Nominatie campuscolumnist

De geromantiseerde sigaret

genomineerd-Bastiaen-Huijnen

In mijn favoriete serie Peaky Blinders wordt de ultieme vorm van mannelijke charisma tentoongesteld door voorman Thomas Shelby. Een van de methoden waarmee de kijker aan hem wordt gebonden, is het bijna rituele moment waarop Shelby in nagenoeg elke scene een sigaret opsteekt. U kunt stellen dat er toentertijd nou eenmaal veel gerookt werd, maar het wordt op zo’n verfijnde manier tentoongesteld dat er meer achter lijkt te zitten.

De sigaret vertegenwoordigt nou eenmaal een bepaalde romantiek.
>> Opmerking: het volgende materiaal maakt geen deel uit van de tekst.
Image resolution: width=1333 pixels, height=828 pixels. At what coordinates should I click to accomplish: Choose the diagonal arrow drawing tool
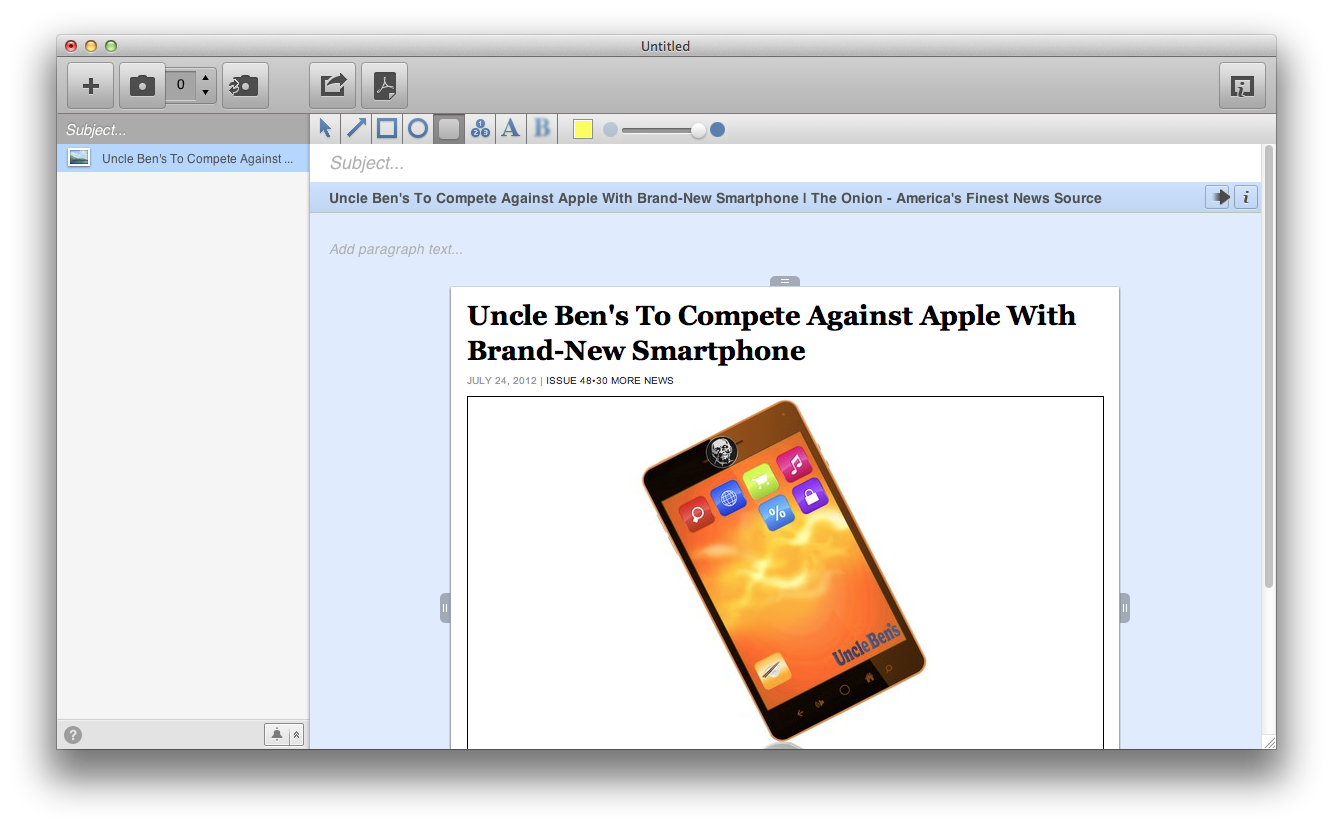(x=356, y=128)
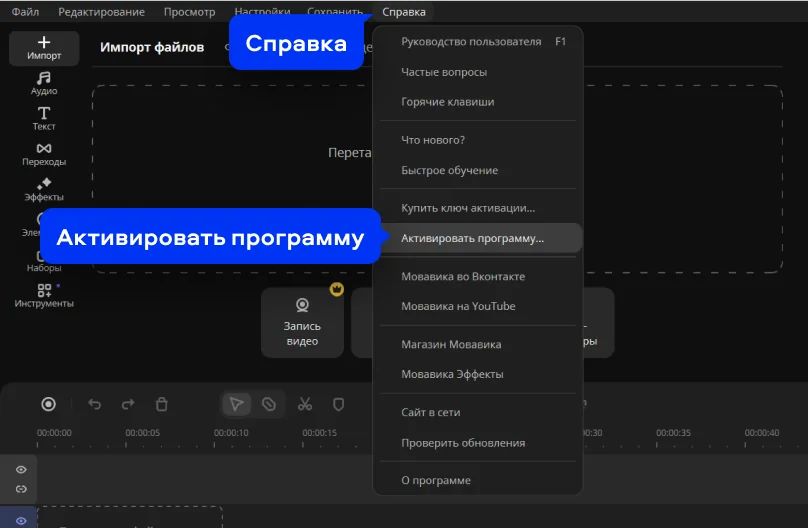Click the marker shield icon
The width and height of the screenshot is (808, 528).
pyautogui.click(x=338, y=404)

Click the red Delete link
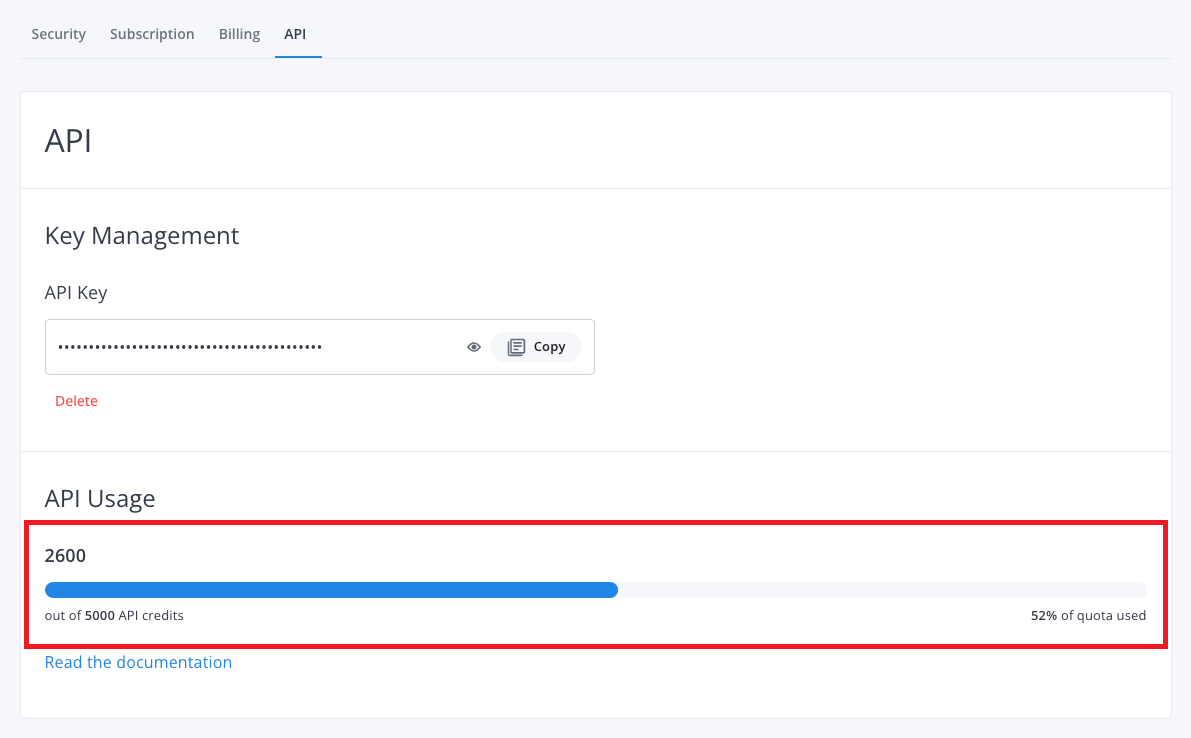pyautogui.click(x=76, y=401)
Een romantiek die we ook terugzien bij Franse existentialisten op zwart-wit foto’s, bij popster Lana del Rey voor een vol stadium, en zelfs bij zwartgeklede en aangeschoten aanhangers van FC Utrecht. 

De sigaret als cultuuricoon komt ook terug bij de verschillende subculturen van de studentenwereld, bij u. Kijk naar de corpsbal die voor zijn balkon op het Janskerkhof ostentatief peuken wegtikt. Of de alternatieve filosofiestudente, die tijdens haar werkgroep pauze een verfrommeld pakje Gold uit haar jas haalt en met een sigaret in haar hand de docent recenseert met haar kompanen. Er is geen schaamte, en soms zelfs enige trots, blijkend uit het demonstratieve karakter van het roken.
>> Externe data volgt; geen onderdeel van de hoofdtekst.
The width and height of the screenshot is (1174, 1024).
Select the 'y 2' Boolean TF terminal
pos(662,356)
Ik vind het lastig te duiden waar de aantrekkingskracht zit, maar hij is er, en het gaat om meer dan enkel nicotine. Misschien is roken een vorm van rebelsheid tegen ouderlijk gezag, tegen de waargenomen obsessie met gezondheid en tegen de uitdijende regelgeving van die o zo betuttelende overheid. Wellicht is het een subtiele vorm van zelfdestructie. Een vorm van omgaan met verdriet, waarbij je je lichaam steeds een klein beetje beschadigt. Of is het simpelweg hedonisme? Hecht de roker weinig belang aan de (persoonlijke) toekomst en wil deze plezier beleven in het hier en nu? Dan heb je nog de aantrekkingskracht van het verleden. Het beeld van vroeger, waarin men nou eenmaal rookte, roept nostalgie op.

Mijn eigen kortstondige fase heb ik abrupt een halt toe moeten roepen door een ellendige Covid-besmetting, maar eerlijkgezegd ben ook ikzelf soms aangetrokken door het gevoel dat de sigaret oproept, hoewel als aanschouwer. Op andere momenten herken ik weer flinke ergernis als ik mijn medestudenten zie roken. Er gaat een ondankbaarheid en vanzelfsprekendheid van hun eigen lichamelijke gezondheid van uit. Met een kankerstokje in je mond erken je de kwetsbaarheid en eindigheid van je gezonde lichaam niet. Wellicht overbodig om te zeggen, maar die is er wel. Misschien is dat dan de aantrekkingskracht: met een sigaret in je hand toont de student dat die zich, in ieder geval nu, een dosis teer en nicotine kan veroorloven.

De overheid kan reguleren, maar of het de romantiek en aantrekkingskracht kan wegnemen betwijfel ik. Het Instagram-account Ballenbingo, dat quotes van (voornamelijk) studenten deelt, illustreert dit. In reactie op de verhoogde accijnzen werd opgevangen: ‘Boeie, ik vind het juist wel mooi dat roken dan elitair wordt’. Het gaat niet enkel om nicotine, het gaat om identiteit.